Starting at the first line and ending at the last, output the data exactly.
======== Extracted information ========
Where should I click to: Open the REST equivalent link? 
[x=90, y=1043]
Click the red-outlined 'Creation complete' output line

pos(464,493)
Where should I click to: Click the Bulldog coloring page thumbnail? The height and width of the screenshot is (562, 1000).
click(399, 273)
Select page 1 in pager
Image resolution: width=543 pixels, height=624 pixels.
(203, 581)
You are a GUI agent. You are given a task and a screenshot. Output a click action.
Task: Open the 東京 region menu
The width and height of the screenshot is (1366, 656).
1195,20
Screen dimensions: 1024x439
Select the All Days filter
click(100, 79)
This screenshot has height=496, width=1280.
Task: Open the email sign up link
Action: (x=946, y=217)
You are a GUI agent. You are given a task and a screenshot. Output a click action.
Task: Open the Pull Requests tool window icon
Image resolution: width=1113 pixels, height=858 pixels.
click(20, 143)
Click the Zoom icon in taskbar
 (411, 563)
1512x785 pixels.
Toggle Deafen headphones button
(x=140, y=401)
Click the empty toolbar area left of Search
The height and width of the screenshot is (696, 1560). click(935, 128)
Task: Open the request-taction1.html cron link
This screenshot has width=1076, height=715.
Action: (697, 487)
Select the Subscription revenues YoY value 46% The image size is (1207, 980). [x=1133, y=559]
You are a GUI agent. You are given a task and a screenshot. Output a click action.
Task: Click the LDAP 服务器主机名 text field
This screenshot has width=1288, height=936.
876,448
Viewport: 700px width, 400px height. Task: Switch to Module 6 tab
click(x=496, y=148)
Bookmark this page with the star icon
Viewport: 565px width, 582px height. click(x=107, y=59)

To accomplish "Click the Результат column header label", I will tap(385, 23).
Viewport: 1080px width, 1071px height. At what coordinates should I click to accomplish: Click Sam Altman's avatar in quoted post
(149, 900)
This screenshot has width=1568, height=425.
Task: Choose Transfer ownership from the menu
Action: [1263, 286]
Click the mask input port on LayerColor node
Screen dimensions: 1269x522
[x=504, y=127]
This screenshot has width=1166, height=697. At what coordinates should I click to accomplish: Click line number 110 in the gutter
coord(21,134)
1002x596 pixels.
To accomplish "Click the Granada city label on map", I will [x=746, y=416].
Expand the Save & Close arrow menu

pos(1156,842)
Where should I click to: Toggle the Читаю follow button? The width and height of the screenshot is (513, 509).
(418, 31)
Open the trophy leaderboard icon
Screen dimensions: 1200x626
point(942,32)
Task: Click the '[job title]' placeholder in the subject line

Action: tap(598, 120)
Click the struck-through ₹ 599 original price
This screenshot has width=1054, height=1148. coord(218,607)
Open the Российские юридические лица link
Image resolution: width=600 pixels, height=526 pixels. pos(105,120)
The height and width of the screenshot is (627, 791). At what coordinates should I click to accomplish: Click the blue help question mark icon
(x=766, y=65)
========
* **Task answer**
Where should I click to: Open the REST equivalent link? 
[x=90, y=1043]
Click the red-outlined 'Creation complete' output line

pos(464,493)
Where should I click to: Click the Bulldog coloring page thumbnail? The height and width of the screenshot is (562, 1000).
click(399, 273)
Select page 1 in pager
Image resolution: width=543 pixels, height=624 pixels.
(203, 581)
You are a GUI agent. You are given a task and a screenshot. Output a click action.
Task: Open the 東京 region menu
The width and height of the screenshot is (1366, 656).
1195,20
Screen dimensions: 1024x439
Select the All Days filter
click(100, 79)
This screenshot has height=496, width=1280.
Task: Open the email sign up link
Action: (x=946, y=217)
You are a GUI agent. You are given a task and a screenshot. Output a click action.
Task: Open the Pull Requests tool window icon
Image resolution: width=1113 pixels, height=858 pixels.
click(20, 143)
Click the Zoom icon in taskbar
 (411, 563)
1512x785 pixels.
Toggle Deafen headphones button
(x=140, y=401)
Click the empty toolbar area left of Search
The height and width of the screenshot is (696, 1560). click(935, 128)
Task: Open the request-taction1.html cron link
This screenshot has width=1076, height=715.
Action: (697, 487)
Select the Subscription revenues YoY value 46% The image size is (1207, 980). [x=1133, y=559]
You are a GUI agent. You are given a task and a screenshot. Output a click action.
Task: Click the LDAP 服务器主机名 text field
This screenshot has width=1288, height=936.
876,448
Viewport: 700px width, 400px height. Task: Switch to Module 6 tab
click(x=496, y=148)
Bookmark this page with the star icon
Viewport: 565px width, 582px height. click(x=107, y=59)

To accomplish "Click the Результат column header label", I will tap(385, 23).
Viewport: 1080px width, 1071px height. At what coordinates should I click to accomplish: Click Sam Altman's avatar in quoted post
(149, 900)
This screenshot has width=1568, height=425.
Task: Choose Transfer ownership from the menu
Action: [1263, 286]
Click the mask input port on LayerColor node
Screen dimensions: 1269x522
[x=504, y=127]
This screenshot has width=1166, height=697. At what coordinates should I click to accomplish: Click line number 110 in the gutter
coord(21,134)
1002x596 pixels.
To accomplish "Click the Granada city label on map", I will [x=746, y=416].
Expand the Save & Close arrow menu

pos(1156,842)
Where should I click to: Toggle the Читаю follow button? The width and height of the screenshot is (513, 509).
(418, 31)
Open the trophy leaderboard icon
Screen dimensions: 1200x626
point(942,32)
Task: Click the '[job title]' placeholder in the subject line

Action: tap(598, 120)
Click the struck-through ₹ 599 original price
This screenshot has width=1054, height=1148. coord(218,607)
Open the Российские юридические лица link
Image resolution: width=600 pixels, height=526 pixels. pos(105,120)
The height and width of the screenshot is (627, 791). At what coordinates should I click to accomplish: Click the blue help question mark icon
(x=766, y=65)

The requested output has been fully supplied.